Records excerpted from a collection:
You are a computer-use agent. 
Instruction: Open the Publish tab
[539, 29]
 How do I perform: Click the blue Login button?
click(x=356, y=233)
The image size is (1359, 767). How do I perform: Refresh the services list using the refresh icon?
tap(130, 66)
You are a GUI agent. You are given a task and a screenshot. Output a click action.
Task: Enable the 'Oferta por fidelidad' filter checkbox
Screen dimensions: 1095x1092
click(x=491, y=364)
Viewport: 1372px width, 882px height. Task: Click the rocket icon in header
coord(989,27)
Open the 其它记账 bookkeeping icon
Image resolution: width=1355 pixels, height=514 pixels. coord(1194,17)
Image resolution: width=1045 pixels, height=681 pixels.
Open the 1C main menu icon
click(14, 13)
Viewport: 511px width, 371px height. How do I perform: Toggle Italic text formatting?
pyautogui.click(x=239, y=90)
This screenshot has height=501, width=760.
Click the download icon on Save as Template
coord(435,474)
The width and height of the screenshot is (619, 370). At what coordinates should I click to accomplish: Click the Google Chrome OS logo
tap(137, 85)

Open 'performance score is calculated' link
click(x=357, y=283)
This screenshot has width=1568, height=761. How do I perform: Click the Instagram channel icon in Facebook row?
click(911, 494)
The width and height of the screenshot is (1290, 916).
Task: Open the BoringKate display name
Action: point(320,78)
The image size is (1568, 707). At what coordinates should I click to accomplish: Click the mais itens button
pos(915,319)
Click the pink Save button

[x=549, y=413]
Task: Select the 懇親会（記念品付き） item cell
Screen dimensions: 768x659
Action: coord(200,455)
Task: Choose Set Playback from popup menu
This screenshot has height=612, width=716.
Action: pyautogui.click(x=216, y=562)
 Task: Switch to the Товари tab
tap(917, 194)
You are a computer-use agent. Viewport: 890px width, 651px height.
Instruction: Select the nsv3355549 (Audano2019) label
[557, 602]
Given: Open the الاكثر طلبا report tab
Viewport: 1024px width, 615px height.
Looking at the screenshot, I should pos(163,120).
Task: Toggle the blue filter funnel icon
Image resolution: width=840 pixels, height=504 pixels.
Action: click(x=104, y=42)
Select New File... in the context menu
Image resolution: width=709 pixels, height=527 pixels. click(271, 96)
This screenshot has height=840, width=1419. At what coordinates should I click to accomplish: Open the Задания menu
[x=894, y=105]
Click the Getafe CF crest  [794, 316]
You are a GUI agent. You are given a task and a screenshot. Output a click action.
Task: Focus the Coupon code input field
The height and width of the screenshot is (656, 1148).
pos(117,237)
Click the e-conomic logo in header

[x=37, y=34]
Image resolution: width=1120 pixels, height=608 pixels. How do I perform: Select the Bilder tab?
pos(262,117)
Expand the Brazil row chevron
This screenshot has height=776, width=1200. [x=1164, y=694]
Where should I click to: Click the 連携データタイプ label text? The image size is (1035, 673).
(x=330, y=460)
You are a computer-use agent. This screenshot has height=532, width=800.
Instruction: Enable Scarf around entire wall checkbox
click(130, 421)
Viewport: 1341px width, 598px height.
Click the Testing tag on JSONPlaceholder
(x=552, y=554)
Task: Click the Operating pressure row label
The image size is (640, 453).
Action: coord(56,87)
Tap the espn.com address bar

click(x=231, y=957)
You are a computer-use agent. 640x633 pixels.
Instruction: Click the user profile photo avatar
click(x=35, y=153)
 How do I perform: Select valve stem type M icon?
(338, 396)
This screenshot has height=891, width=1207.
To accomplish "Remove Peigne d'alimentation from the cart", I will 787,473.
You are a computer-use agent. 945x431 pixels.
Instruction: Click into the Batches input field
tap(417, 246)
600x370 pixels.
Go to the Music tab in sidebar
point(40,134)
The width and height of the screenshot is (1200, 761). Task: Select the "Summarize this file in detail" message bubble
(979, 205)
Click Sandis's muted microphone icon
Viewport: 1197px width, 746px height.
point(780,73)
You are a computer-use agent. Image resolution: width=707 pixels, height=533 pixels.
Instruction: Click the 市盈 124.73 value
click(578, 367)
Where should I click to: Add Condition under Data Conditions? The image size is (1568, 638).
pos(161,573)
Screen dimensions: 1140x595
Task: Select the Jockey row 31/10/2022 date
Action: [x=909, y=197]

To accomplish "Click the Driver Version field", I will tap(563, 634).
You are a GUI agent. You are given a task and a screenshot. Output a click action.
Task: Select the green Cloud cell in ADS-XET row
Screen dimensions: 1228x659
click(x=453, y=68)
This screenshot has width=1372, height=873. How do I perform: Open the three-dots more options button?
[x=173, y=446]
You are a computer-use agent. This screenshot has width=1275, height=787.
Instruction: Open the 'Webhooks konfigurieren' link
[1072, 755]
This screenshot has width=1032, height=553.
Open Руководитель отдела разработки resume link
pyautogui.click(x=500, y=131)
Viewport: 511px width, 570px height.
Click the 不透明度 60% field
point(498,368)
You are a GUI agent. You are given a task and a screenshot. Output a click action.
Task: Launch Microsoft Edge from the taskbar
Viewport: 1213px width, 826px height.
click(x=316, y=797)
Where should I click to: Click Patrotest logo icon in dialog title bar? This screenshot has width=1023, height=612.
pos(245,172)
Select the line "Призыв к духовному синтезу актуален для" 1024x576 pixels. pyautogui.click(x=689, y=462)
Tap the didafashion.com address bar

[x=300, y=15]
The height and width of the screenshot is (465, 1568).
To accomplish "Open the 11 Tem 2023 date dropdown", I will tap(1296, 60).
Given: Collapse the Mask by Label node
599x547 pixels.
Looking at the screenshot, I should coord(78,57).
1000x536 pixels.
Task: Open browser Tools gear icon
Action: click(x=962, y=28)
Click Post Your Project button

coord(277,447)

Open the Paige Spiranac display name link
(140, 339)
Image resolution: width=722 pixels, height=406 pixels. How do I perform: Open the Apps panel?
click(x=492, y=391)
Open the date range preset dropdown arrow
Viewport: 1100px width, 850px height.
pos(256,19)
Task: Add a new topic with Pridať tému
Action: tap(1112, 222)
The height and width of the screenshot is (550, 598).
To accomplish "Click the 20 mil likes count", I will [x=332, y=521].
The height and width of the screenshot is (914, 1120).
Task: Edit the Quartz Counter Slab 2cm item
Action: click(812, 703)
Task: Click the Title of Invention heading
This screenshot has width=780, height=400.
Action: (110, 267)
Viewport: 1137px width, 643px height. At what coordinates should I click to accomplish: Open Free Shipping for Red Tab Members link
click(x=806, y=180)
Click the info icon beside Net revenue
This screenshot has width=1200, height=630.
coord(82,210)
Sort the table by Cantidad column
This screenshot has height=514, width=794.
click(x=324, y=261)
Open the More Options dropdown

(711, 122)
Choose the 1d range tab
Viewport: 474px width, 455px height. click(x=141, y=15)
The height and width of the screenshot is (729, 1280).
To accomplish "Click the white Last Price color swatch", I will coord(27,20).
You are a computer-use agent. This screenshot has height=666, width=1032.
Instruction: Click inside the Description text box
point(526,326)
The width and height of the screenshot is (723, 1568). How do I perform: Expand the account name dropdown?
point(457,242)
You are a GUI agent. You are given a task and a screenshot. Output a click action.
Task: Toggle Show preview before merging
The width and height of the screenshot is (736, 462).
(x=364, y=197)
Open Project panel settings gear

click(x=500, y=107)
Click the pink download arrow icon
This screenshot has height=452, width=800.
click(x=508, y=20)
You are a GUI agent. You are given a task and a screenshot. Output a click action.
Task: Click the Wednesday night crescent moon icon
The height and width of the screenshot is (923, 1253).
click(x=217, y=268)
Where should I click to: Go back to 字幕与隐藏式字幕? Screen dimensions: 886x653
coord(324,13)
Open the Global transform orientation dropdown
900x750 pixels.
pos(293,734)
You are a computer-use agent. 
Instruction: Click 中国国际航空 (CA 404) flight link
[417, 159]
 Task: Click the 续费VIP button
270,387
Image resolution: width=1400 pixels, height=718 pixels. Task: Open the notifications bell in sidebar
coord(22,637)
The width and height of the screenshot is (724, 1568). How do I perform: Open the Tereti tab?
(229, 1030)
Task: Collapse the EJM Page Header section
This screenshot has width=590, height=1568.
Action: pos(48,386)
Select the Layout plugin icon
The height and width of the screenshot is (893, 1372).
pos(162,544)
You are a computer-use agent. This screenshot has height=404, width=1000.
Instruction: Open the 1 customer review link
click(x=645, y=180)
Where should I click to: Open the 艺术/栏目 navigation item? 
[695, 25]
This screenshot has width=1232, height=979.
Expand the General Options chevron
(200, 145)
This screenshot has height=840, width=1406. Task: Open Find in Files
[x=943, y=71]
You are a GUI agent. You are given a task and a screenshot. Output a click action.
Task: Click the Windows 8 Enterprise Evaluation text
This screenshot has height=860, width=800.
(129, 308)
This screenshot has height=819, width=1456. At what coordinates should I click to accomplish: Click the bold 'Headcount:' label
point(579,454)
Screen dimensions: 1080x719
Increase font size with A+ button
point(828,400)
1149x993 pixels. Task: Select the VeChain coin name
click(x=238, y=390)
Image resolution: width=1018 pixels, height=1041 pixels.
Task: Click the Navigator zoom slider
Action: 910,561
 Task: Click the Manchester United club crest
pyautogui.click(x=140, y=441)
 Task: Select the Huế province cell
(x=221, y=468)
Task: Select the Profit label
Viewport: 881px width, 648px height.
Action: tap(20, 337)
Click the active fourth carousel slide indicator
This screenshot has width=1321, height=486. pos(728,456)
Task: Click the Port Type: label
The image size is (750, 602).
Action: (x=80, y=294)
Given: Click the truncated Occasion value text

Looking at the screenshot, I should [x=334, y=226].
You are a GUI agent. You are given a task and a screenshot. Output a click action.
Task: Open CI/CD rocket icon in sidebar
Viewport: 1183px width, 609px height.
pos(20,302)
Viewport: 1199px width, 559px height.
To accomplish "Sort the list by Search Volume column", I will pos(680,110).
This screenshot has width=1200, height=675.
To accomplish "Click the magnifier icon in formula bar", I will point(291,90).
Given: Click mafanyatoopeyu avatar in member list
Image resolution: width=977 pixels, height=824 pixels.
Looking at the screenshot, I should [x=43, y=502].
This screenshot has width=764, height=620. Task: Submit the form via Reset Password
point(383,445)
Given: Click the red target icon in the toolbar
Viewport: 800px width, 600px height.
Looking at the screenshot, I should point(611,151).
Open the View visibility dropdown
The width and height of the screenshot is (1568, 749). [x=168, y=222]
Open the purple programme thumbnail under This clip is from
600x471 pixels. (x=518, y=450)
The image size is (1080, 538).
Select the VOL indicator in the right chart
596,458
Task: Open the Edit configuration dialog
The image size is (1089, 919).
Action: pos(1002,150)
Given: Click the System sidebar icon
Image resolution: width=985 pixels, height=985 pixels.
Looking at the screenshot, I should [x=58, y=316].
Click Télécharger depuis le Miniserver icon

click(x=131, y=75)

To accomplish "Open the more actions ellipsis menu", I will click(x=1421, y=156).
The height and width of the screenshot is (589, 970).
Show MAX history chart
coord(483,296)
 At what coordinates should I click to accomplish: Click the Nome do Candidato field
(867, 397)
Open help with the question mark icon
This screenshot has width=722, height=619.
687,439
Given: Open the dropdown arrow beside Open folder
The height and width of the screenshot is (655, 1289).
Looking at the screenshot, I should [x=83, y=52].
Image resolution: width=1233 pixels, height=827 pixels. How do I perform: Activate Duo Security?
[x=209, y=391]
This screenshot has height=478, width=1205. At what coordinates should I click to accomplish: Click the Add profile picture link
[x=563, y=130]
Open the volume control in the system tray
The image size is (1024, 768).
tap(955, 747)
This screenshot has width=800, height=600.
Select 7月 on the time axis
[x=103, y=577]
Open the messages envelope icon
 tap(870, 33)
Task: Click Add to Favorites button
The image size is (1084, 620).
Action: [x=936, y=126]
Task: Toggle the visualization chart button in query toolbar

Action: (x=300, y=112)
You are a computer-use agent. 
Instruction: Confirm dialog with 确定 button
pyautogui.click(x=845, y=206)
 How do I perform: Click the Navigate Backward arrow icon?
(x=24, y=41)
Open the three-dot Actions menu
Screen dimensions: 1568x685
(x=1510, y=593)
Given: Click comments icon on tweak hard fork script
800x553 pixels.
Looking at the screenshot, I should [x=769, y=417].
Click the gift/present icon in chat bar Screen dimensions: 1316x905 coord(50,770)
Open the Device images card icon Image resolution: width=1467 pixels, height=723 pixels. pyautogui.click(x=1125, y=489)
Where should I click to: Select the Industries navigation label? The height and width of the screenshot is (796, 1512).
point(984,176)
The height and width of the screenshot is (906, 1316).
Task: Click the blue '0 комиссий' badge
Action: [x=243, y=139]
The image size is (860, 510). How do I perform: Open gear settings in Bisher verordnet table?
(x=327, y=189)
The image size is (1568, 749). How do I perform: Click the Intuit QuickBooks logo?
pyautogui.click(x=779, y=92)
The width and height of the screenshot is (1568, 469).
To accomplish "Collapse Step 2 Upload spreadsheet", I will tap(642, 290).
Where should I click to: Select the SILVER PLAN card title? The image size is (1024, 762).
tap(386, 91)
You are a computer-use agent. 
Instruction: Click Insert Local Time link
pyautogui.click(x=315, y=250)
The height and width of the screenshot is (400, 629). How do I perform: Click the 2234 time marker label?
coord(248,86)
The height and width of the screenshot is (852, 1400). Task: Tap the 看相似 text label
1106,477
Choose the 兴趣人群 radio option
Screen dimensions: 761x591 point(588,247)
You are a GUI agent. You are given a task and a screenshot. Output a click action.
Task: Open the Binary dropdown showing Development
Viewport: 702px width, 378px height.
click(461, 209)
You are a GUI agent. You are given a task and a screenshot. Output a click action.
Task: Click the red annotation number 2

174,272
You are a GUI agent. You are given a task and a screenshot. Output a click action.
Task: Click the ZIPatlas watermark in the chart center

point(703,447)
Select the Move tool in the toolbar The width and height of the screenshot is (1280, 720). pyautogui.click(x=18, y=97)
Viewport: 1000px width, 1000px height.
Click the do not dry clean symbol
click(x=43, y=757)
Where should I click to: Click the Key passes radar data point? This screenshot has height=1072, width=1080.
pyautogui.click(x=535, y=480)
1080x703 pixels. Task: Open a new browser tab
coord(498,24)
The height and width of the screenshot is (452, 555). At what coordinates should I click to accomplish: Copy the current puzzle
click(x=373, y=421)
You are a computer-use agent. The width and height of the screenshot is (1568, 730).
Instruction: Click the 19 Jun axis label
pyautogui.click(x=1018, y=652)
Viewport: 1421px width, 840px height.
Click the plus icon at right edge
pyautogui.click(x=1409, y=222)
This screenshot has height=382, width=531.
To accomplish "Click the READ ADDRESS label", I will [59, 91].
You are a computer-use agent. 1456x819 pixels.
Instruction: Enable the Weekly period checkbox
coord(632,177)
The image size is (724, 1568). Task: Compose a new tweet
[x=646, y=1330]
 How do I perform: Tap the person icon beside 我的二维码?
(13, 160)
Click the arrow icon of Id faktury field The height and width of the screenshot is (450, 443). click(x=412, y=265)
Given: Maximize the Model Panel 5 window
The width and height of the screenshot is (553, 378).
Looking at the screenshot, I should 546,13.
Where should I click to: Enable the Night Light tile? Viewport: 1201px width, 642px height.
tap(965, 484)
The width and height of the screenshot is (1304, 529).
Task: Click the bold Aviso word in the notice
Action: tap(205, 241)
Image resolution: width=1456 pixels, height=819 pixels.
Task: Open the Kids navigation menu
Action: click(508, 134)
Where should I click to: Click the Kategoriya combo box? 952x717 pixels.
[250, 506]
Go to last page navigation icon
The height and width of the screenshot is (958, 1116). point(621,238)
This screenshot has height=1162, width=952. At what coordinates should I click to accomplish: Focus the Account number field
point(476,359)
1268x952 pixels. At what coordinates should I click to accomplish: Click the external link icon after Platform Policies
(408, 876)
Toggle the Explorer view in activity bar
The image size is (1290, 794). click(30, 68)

Required action:
Could you transcribe the entries above word for word, from the line with "The image size is (1359, 767)." down to the line with "Task: Toggle the blue filter funnel icon", keeping both?

Answer section:
The image size is (1359, 767). How do I perform: Refresh the services list using the refresh icon?
tap(130, 66)
You are a GUI agent. You are given a task and a screenshot. Output a click action.
Task: Enable the 'Oferta por fidelidad' filter checkbox
Screen dimensions: 1095x1092
click(x=491, y=364)
Viewport: 1372px width, 882px height. Task: Click the rocket icon in header
coord(989,27)
Open the 其它记账 bookkeeping icon
Image resolution: width=1355 pixels, height=514 pixels. coord(1194,17)
Image resolution: width=1045 pixels, height=681 pixels.
Open the 1C main menu icon
click(14, 13)
Viewport: 511px width, 371px height. How do I perform: Toggle Italic text formatting?
pyautogui.click(x=239, y=90)
This screenshot has height=501, width=760.
Click the download icon on Save as Template
coord(435,474)
The width and height of the screenshot is (619, 370). At what coordinates should I click to accomplish: Click the Google Chrome OS logo
tap(137, 85)

Open 'performance score is calculated' link
click(x=357, y=283)
This screenshot has width=1568, height=761. How do I perform: Click the Instagram channel icon in Facebook row?
click(911, 494)
The width and height of the screenshot is (1290, 916).
Task: Open the BoringKate display name
Action: point(320,78)
The image size is (1568, 707). At what coordinates should I click to accomplish: Click the mais itens button
pos(915,319)
Click the pink Save button

[x=549, y=413]
Task: Select the 懇親会（記念品付き） item cell
Screen dimensions: 768x659
Action: coord(200,455)
Task: Choose Set Playback from popup menu
This screenshot has height=612, width=716.
Action: pyautogui.click(x=216, y=562)
 Task: Switch to the Товари tab
tap(917, 194)
You are a computer-use agent. Viewport: 890px width, 651px height.
Instruction: Select the nsv3355549 (Audano2019) label
[557, 602]
Given: Open the الاكثر طلبا report tab
Viewport: 1024px width, 615px height.
Looking at the screenshot, I should pos(163,120).
Task: Toggle the blue filter funnel icon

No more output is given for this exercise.